What to work on. Could you print the lines of the material below without any changes, starting at the line that contains "Given: Select the 53.0 body length cell" and ending at the line that contains "click(x=420, y=46)", with both of those lines included?

Exercise materials.
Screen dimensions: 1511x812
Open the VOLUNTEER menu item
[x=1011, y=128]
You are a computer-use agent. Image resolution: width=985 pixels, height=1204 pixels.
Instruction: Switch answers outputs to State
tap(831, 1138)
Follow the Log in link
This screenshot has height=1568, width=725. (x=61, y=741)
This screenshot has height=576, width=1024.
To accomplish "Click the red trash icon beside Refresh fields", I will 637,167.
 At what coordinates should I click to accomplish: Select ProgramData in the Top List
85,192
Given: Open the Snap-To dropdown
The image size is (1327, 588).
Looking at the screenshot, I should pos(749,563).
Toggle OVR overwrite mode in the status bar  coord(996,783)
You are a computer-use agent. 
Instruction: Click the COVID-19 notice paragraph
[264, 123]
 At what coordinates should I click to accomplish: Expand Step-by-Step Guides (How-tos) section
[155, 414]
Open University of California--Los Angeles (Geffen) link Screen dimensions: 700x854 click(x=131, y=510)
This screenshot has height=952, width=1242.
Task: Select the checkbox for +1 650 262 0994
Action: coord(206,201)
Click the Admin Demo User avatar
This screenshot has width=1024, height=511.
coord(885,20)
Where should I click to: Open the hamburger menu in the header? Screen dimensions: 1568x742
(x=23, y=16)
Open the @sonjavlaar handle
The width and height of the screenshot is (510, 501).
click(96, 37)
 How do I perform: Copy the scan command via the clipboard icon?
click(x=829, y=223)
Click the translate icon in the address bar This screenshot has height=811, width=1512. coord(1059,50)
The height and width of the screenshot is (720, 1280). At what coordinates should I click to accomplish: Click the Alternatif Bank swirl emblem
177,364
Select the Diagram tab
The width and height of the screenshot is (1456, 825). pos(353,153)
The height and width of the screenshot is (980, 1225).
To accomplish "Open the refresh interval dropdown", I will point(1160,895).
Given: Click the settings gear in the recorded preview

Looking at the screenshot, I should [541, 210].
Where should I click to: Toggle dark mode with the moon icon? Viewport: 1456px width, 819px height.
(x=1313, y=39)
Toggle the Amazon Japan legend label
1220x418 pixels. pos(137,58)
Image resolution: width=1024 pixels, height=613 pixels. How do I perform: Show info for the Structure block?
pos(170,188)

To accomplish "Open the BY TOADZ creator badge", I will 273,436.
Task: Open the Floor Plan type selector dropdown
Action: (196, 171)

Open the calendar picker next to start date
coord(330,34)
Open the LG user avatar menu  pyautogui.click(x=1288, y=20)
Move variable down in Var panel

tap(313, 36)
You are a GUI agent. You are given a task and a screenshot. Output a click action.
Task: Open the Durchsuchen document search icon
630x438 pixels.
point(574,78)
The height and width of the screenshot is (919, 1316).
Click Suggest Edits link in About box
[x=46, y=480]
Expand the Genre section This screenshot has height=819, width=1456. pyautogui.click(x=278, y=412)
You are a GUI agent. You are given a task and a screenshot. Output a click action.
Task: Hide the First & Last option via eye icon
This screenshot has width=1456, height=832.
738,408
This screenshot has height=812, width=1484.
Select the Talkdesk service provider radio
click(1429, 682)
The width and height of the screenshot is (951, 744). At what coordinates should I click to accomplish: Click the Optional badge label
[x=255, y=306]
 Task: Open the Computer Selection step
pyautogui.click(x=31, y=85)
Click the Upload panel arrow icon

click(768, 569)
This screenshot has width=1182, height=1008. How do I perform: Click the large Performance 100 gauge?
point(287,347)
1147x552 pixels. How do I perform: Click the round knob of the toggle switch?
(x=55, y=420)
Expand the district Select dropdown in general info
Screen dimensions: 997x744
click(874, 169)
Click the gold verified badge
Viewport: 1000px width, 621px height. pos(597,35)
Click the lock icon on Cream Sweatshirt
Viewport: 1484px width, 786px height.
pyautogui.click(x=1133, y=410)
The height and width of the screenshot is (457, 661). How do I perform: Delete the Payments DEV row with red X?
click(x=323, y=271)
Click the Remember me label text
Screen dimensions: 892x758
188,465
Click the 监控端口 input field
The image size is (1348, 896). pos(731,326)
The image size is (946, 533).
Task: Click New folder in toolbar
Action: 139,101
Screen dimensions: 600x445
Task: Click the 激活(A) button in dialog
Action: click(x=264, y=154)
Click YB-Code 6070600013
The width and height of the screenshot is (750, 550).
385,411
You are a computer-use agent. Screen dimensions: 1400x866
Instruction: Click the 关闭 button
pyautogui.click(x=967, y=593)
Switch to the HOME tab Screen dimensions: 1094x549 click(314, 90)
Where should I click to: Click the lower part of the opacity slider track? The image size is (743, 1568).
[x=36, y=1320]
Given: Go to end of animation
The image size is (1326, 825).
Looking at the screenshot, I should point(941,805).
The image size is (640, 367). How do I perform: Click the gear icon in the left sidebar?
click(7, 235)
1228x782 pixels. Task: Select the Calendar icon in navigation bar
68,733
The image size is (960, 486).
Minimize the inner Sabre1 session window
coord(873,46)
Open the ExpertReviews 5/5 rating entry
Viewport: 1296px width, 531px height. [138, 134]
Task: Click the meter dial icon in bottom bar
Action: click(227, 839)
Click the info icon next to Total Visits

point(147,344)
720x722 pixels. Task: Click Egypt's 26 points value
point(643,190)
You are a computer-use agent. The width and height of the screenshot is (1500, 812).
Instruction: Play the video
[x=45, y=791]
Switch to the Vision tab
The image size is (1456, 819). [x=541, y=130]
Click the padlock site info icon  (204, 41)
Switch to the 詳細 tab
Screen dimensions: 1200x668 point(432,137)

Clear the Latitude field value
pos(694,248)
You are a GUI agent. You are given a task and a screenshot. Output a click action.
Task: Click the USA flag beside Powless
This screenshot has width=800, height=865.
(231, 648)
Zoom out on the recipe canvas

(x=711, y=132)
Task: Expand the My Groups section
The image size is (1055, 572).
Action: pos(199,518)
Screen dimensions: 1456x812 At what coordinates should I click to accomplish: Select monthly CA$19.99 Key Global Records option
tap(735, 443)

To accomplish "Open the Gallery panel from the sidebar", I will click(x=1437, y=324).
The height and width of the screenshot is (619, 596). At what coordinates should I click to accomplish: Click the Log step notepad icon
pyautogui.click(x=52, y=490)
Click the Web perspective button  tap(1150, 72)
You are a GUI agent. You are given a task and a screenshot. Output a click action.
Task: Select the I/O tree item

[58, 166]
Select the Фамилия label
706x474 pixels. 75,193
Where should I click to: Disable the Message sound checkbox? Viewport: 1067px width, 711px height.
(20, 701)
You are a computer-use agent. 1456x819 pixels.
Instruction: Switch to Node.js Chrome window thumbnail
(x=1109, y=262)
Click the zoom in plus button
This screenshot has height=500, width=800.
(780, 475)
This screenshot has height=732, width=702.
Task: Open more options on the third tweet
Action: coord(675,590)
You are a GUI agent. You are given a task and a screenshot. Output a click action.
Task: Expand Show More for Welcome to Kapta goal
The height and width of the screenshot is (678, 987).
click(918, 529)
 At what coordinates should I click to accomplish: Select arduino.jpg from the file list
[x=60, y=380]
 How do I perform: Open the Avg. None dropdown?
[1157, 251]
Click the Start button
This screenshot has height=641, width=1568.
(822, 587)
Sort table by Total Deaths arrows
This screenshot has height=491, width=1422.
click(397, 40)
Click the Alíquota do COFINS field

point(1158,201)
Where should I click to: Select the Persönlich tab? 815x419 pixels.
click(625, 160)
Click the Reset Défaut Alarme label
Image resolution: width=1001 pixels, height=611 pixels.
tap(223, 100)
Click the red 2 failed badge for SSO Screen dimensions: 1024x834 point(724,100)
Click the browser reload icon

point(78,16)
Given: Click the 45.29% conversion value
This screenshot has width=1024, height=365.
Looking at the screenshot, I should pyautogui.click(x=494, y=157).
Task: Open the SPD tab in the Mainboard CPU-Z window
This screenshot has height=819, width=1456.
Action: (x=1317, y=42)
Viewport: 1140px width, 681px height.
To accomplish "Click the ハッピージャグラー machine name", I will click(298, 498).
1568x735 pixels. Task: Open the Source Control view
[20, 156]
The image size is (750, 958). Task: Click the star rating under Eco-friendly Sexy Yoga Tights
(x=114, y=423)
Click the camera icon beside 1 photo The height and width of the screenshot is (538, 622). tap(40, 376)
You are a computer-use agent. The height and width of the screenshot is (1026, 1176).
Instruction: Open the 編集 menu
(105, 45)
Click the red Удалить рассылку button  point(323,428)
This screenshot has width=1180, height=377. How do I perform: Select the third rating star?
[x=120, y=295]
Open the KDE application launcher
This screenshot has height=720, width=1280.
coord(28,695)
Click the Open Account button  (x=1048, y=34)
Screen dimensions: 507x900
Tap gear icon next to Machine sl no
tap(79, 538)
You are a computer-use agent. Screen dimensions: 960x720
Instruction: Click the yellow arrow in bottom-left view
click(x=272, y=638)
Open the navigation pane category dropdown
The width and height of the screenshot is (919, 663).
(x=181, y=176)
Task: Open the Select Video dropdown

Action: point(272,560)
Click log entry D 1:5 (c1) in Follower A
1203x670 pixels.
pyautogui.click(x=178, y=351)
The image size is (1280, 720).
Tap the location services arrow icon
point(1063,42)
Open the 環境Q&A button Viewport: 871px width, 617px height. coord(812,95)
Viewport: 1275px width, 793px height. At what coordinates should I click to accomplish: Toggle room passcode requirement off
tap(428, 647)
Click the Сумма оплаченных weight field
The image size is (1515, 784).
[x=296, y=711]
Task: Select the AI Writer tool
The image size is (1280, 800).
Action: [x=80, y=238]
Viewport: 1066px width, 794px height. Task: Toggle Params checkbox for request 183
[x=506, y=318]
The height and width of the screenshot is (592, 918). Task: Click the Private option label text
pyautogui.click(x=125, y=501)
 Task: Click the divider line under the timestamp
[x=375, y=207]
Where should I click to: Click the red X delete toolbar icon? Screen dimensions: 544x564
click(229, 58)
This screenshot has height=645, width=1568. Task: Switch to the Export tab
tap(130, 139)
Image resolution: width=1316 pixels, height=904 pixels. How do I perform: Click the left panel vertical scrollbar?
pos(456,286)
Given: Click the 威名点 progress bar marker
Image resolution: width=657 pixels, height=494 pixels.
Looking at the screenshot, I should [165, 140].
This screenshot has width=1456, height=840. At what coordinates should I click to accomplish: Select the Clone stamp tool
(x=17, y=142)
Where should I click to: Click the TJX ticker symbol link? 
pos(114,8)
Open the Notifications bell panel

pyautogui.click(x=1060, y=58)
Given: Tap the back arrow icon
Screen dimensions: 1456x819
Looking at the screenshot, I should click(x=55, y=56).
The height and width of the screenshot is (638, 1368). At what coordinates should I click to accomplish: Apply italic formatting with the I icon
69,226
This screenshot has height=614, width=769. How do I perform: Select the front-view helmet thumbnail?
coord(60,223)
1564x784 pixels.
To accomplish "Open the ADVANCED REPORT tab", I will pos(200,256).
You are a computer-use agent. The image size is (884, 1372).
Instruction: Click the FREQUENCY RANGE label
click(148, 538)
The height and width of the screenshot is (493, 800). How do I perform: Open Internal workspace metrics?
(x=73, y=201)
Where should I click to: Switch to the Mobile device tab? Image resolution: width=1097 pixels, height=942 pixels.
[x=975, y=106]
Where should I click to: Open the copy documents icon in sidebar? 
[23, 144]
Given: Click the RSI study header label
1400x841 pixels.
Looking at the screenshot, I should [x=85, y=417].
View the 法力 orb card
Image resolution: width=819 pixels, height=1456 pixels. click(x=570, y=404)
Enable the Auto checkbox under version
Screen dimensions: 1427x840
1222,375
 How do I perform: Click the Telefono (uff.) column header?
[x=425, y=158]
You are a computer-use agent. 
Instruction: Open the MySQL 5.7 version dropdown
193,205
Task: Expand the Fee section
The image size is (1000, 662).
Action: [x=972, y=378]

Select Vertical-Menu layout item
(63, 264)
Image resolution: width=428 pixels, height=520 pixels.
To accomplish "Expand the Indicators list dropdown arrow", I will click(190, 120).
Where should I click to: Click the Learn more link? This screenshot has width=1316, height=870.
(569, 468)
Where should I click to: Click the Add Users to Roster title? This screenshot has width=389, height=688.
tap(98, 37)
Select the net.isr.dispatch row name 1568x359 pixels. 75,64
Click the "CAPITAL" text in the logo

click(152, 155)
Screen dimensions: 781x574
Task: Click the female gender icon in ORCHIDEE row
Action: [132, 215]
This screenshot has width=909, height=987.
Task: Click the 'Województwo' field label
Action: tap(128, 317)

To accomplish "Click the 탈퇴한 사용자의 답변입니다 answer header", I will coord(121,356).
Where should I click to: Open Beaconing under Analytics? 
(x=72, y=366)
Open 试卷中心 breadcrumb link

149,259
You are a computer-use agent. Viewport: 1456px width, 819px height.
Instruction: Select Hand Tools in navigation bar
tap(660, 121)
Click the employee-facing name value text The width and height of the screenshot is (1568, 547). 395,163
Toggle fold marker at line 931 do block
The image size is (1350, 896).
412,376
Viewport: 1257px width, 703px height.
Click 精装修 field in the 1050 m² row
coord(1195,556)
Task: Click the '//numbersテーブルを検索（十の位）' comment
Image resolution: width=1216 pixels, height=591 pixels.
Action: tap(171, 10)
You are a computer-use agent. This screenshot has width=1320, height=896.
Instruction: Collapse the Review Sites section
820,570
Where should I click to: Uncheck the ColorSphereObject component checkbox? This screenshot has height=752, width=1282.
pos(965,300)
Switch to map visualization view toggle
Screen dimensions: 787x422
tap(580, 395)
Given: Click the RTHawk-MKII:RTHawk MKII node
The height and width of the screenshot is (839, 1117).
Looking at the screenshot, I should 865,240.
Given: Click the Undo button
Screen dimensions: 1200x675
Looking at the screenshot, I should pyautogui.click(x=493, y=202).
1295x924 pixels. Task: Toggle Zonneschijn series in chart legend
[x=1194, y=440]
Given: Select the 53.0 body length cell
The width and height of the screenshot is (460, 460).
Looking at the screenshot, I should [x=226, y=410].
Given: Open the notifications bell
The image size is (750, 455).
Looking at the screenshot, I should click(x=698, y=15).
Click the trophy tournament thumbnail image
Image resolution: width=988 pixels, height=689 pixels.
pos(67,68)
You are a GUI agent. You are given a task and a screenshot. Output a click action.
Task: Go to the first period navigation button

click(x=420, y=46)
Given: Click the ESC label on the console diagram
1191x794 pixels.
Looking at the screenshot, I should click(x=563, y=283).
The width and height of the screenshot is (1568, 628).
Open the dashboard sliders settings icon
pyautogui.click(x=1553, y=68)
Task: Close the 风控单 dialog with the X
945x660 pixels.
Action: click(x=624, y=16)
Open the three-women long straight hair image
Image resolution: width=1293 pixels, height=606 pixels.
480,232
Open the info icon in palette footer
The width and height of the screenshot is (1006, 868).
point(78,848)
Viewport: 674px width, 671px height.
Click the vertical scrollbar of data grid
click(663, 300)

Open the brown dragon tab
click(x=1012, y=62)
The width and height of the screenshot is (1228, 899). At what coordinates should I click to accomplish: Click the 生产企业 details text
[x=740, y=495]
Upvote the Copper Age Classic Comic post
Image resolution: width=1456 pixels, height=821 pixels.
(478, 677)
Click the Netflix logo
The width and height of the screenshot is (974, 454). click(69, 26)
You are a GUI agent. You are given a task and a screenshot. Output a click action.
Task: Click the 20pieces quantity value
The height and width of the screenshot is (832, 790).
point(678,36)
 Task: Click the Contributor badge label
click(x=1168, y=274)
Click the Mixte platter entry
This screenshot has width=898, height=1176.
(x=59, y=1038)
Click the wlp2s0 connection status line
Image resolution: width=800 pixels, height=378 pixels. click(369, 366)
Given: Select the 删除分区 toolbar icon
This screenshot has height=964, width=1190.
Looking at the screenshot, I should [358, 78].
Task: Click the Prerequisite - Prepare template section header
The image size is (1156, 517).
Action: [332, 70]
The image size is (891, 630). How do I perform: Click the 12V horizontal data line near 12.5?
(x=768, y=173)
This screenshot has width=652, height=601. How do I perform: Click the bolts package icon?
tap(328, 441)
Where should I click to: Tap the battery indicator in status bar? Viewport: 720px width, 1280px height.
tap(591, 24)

Result below.
Given: Select the 53.0 body length cell
The width and height of the screenshot is (460, 460).
Looking at the screenshot, I should [x=226, y=410].
Given: Open the notifications bell
The image size is (750, 455).
Looking at the screenshot, I should click(x=698, y=15).
Click the trophy tournament thumbnail image
Image resolution: width=988 pixels, height=689 pixels.
pos(67,68)
You are a GUI agent. You are given a task and a screenshot. Output a click action.
Task: Go to the first period navigation button

click(x=420, y=46)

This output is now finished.